Somit bringt uns die Einführung des Geldes als Zufriedenheitsmaßstab erstaunlicherweise eher ab vom rein materiellen Wohlstandsdenken, indem es unser Augenmerk auch auf die immateriellen Aspekte der Lebensqualität richtet. Wird uns der Wert von Gesundheit, einer intakten Umwelt, von Kunst und Kultur auf Heller und Pfennig vorgerechnet, sind wir wahrscheinlich eher abgeneigt, zu Gunsten schnellen Geldes darauf zu verzichten.

Und so schließt sich der Kreis: messen wir Lebensqualität in der Maßeinheit des materiellen Wohlstands, in Euro und Cent, dann haben wir Lebensqualität schließlich greifbar, messbar gemacht und Wohlstand letztendlich neu definiert.

BIP bleibt uns - und der Politik - wohl noch einige Zeit erhalten

Nun ist die Glücks- und Zufriedenheitsforschung noch ein sehr junger Zweig der Ökonomie und muss wahrscheinlich noch durch so manchen wissenschaftlichen Diskurs gereicht werden, aber die Aussicht, mit ihrer Hilfe eines Tages einen Wohlstandsindex vor uns liegen zu haben, der neben Produktivität und Wirtschaftlichkeit auch Lebensqualität und Zufriedenheit erfasst, erscheint faszinierend.
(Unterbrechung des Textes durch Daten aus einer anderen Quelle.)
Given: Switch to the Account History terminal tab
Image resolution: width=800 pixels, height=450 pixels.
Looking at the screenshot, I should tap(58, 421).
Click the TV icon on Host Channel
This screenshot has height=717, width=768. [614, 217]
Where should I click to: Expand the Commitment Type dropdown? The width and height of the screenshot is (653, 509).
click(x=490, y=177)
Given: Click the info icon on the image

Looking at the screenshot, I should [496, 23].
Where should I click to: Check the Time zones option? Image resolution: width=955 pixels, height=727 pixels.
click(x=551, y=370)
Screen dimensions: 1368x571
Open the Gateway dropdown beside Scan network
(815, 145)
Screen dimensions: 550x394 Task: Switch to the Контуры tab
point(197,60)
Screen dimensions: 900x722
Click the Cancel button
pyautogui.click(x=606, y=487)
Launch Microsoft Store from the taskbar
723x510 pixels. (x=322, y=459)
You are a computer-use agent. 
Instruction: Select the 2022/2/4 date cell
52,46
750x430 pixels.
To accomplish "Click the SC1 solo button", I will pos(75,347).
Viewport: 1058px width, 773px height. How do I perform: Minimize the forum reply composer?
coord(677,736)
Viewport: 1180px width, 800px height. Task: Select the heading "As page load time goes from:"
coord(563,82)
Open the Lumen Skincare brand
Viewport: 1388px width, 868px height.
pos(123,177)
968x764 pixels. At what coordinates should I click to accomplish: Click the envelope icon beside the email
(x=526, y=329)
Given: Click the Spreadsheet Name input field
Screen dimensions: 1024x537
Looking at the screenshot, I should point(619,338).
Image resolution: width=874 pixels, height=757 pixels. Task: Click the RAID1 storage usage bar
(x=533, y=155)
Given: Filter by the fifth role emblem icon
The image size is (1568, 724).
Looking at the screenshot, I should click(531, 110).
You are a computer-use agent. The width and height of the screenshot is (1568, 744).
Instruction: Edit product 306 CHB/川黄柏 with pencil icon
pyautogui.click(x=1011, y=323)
Bis das so weit sein sollte, wird wahrscheinlich noch viel Wasser den Rinnstein herunterfließen. Und bis dahin? So traurig es klingt, bis dahin wird der Wohlstand weiterhin als BIP ausgewiesen. Bei dessen Berechnung wird zwar mittlerweile auch hie und da an der einen oder der anderen Justierschraube gedreht, am Grundprinzip dürfte sich jedoch erst mal nichts ändern. So heißt es in einer diesbezüglichen Verordnung der EU aus dem Jahre 1996: Die wirtschaftliche Wohlfahrt hat jedoch viele Dimensionen, von denen die meisten primär nicht in monetären Kategorien dargestellt werden sollten. Für die Zwecke der Wohlfahrtsmessung ist es daher besser, wenn für jede dieser Dimensionen eigene Indikatoren und Maßeinheiten verwendet werden. ... Sie könnten in ein Satellitensystem aufgenommen werden.

Kurz: Uns ist zwar klar, dass das Gewicht des Bruttobeutels den Wohlstand eines Landes nur verzerrt darstellt, anstatt damit aber ein für alle mal Schluss zu machen, führen wir daneben lieber ganz viele, ganz neue Charts und eigene Hitparaden ein.

Dumm nur, dass Entscheidungsträgern und Bürgern somit nach wie vor hauptsächlich Prognosen und Analysen vorgelegt werden, die auf Basis der Alles-zusammen-wiegen-Methode erstellt werden.

Was ist denn nun also Wohlstand und vor allen Dingen wie viel? Vielleicht doch 1,2 Zentimeter?